EU-Plan Panzer sollen schneller durch Europa rollen

Schützenpanzer des Typs Marder
Foto: Armin Weigel/ dpaDie Russen, so lautete ein gängiger Witz im Kalten Krieg, können mit ihren Panzern gar nicht in Windeseile Deutschland überrollen: Spätestens am Kamener Kreuz stünden sie im Stau. Inzwischen würde der Witz eher andersherum funktionieren: Die Nato könnte ihre Ostgrenze gar nicht gegen die Russen verteidigen - weil ihre Panzer in der EU an Grenzkontrollen steckenbleiben oder von Brücken fallen würden.
Das zumindest war das Fazit eines geheimen Nato-Berichts, der zweifeln ließ, ob das Militärbündnis schnell genug auf einen russischen Überraschungsangriff auf das Baltikum reagieren könnte. Brücken könnten unter der Last schwerer Kampfpanzer zusammenbrechen, Unterführungen seien zu niedrig für schweres Gerät, hieß es. Zudem könnten bürokratische Hürden den schnellen Transport von Gefahrgütern erschweren.
Die EU-Kommission will das nun ändern. Laut einem am Mittwoch vorgestellten Aktionsplan soll so etwas wie ein militärischer Schengen-Raum entstehen, in dem sich Truppen, schweres Gerät und Munition schneller bewegen können. Dazu sollen zunächst Tunnel, Straßen, Brücken und Schienen bis 2019 auf ihre Belastbarkeit geprüft und nötigenfalls nachgebessert werden. Dafür will die EU-Kommission im künftigen Etat ab 2020 zusätzliches Geld lockermachen.
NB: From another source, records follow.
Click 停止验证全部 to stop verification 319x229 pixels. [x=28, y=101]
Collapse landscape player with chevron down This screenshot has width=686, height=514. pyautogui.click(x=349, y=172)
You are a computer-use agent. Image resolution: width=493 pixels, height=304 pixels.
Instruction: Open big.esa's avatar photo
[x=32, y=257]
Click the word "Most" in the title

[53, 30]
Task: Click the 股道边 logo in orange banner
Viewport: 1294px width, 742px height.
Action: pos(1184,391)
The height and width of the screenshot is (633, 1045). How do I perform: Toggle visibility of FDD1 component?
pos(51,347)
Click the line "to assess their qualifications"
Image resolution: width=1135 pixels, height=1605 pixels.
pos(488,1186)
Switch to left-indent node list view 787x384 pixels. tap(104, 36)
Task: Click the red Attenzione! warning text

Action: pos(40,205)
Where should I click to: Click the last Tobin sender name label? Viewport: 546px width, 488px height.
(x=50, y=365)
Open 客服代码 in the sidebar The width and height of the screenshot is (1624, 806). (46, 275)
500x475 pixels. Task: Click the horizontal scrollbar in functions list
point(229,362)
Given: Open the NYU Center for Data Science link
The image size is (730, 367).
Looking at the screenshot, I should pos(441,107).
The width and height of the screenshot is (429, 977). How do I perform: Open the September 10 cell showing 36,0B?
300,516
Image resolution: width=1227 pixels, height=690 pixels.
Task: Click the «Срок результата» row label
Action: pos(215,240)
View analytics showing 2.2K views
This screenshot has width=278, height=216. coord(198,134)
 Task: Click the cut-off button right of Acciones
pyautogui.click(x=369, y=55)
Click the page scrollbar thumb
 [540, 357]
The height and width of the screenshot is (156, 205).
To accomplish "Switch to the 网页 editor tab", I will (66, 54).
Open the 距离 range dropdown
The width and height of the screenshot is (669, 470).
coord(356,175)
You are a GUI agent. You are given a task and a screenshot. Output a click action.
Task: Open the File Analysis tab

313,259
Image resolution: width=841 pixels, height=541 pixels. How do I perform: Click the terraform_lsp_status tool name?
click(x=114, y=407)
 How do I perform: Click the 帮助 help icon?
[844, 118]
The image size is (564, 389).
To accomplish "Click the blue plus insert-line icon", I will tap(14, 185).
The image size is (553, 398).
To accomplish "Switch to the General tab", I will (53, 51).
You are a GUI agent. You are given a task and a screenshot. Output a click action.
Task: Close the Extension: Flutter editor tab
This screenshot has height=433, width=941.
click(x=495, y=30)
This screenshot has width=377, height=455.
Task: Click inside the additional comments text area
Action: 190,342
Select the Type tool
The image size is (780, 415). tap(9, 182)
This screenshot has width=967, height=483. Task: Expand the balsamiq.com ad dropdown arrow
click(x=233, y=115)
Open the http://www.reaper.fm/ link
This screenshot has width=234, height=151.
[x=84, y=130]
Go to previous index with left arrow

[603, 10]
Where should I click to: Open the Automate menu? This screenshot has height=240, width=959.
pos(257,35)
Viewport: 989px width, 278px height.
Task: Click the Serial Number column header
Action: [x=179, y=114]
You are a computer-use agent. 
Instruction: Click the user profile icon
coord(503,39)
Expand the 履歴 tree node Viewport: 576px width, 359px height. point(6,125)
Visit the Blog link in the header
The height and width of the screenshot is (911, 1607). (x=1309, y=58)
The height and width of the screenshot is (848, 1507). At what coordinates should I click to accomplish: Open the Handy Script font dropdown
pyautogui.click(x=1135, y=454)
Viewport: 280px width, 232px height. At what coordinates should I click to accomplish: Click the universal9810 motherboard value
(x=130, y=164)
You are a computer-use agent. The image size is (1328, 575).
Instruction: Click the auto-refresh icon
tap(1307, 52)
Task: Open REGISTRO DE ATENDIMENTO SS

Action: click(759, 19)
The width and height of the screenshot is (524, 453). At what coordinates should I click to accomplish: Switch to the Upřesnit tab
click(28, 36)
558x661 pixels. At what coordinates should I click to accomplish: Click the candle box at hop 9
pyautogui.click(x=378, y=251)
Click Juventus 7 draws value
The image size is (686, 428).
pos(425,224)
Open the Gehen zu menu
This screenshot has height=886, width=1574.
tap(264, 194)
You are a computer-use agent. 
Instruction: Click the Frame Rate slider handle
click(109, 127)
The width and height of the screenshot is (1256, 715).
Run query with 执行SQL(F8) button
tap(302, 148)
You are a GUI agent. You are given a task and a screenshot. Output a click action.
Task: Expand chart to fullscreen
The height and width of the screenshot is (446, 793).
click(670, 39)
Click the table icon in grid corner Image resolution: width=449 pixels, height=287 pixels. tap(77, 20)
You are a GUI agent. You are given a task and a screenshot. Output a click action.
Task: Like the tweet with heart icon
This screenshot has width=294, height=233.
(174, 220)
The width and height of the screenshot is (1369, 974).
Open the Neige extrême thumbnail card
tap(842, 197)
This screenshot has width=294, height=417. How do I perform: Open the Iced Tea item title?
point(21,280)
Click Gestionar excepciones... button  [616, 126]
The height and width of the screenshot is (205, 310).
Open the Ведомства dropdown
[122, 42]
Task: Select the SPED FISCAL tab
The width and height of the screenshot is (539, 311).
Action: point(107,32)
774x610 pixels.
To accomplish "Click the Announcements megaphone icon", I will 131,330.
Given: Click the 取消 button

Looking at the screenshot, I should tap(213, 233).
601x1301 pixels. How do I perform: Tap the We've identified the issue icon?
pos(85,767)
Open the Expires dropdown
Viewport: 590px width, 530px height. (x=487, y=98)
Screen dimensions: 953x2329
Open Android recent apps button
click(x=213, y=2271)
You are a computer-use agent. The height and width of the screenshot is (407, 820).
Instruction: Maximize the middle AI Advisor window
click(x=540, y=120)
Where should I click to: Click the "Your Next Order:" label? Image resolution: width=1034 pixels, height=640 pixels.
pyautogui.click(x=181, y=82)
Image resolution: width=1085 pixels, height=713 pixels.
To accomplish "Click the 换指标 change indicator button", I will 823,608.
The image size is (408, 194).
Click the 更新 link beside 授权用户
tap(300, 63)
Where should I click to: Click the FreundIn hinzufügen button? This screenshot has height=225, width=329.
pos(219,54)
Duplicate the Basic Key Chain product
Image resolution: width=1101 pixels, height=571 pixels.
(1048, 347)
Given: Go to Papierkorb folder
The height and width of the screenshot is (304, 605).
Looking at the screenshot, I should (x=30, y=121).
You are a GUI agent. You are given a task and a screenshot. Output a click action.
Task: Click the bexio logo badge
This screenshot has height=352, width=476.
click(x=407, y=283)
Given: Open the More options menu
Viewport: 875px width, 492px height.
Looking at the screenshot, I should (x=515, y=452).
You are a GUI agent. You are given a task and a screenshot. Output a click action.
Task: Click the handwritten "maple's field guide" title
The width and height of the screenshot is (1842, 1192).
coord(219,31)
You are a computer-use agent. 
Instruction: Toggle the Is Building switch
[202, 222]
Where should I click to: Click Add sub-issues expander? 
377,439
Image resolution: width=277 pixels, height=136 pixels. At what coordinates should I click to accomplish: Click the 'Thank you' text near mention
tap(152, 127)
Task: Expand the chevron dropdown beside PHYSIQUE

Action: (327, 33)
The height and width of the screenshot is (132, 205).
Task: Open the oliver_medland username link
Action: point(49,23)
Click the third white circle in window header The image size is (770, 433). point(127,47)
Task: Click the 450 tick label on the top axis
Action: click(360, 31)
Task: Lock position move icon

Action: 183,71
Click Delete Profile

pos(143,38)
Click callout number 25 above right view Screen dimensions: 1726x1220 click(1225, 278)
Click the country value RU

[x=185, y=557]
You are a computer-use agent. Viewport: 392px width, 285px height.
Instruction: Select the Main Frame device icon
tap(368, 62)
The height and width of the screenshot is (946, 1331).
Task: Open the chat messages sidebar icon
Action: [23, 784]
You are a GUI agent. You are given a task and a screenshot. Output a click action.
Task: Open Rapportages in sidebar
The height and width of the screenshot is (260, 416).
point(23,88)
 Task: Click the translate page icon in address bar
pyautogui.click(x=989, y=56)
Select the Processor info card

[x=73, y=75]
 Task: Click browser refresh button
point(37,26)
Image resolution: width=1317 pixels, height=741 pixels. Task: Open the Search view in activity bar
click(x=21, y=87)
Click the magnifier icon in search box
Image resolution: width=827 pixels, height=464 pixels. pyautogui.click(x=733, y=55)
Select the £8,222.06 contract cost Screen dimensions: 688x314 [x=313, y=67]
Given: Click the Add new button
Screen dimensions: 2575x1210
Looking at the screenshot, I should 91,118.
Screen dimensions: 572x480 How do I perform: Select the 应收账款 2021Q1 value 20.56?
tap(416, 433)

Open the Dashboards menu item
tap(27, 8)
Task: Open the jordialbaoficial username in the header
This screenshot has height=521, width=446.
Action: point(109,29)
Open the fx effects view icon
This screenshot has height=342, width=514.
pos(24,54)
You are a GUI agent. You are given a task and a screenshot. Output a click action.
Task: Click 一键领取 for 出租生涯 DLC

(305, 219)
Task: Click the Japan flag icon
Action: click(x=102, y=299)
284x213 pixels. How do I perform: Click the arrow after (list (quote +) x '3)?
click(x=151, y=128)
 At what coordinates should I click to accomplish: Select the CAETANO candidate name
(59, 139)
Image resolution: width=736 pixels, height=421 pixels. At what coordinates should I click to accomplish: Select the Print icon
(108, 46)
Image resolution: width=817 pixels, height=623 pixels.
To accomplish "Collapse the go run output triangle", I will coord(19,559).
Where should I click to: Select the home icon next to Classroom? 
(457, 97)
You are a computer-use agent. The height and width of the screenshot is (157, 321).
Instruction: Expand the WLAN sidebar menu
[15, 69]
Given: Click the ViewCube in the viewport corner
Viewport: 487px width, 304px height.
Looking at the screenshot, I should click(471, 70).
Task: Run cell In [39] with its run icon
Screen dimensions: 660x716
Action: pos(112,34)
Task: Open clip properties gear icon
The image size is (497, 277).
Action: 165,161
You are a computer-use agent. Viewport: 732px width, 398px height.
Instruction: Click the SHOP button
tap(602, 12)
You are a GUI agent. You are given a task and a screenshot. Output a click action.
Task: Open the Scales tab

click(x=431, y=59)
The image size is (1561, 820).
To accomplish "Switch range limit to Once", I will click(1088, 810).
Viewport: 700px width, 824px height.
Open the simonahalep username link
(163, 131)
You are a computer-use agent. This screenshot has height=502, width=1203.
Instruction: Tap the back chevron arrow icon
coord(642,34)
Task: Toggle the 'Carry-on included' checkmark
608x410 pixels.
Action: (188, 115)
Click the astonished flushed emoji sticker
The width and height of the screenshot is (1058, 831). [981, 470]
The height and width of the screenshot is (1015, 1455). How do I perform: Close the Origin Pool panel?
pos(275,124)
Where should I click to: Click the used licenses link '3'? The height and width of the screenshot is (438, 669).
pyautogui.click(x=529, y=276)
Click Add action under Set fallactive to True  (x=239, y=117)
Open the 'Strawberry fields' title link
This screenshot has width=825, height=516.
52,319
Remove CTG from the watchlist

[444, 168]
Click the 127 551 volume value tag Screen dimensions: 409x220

"Vollumfängliche Verteidigungsunion"
Außerdem will die Brüsseler Behörde Vorschriften, etwa für den Transport von Munition und anderem Gefahrengut zwischen EU-Ländern, angleichen. Aus ihrer Sicht bestehen dabei zwischen den einzelnen EU-Staaten zeitraubende regulatorische Unterschiede und Hindernisse.
Bei künftigen Infrastrukturvorhaben sollen zudem zivile und militärische Verwendungsmöglichkeiten bedacht werden. "Unser Ziel ist, unsere Transportwege besser zu nutzen und sicherzustellen, dass militärische Anforderungen bei der Planung von Infrastrukturprojekten berücksichtigt werden", sagte EU-Verkehrskommissarin Violeta Bulc.
Die Hauptstädte müssten dem Plan noch zustimmen. Hintergrund ist das Ziel von EU-Kommissionspräsident Jean-Claude Juncker, bis 2025 eine "vollumfängliche Verteidigungsunion" aufzubauen.
Angst vor Russland im Baltikum und in Polen
Der Aktionsplan nennt Russland zwar nicht ausdrücklich als Bedrohung, doch Moskaus Politik der vergangenen Jahre spielt eine entscheidende Rolle. In Georgien hält Russland seit dem Krieg von 2008 Gebiete besetzt, 2014 besetzte das russische Militär die Krim, die inzwischen annektiert ist, und rückte in der Ostukraine ein.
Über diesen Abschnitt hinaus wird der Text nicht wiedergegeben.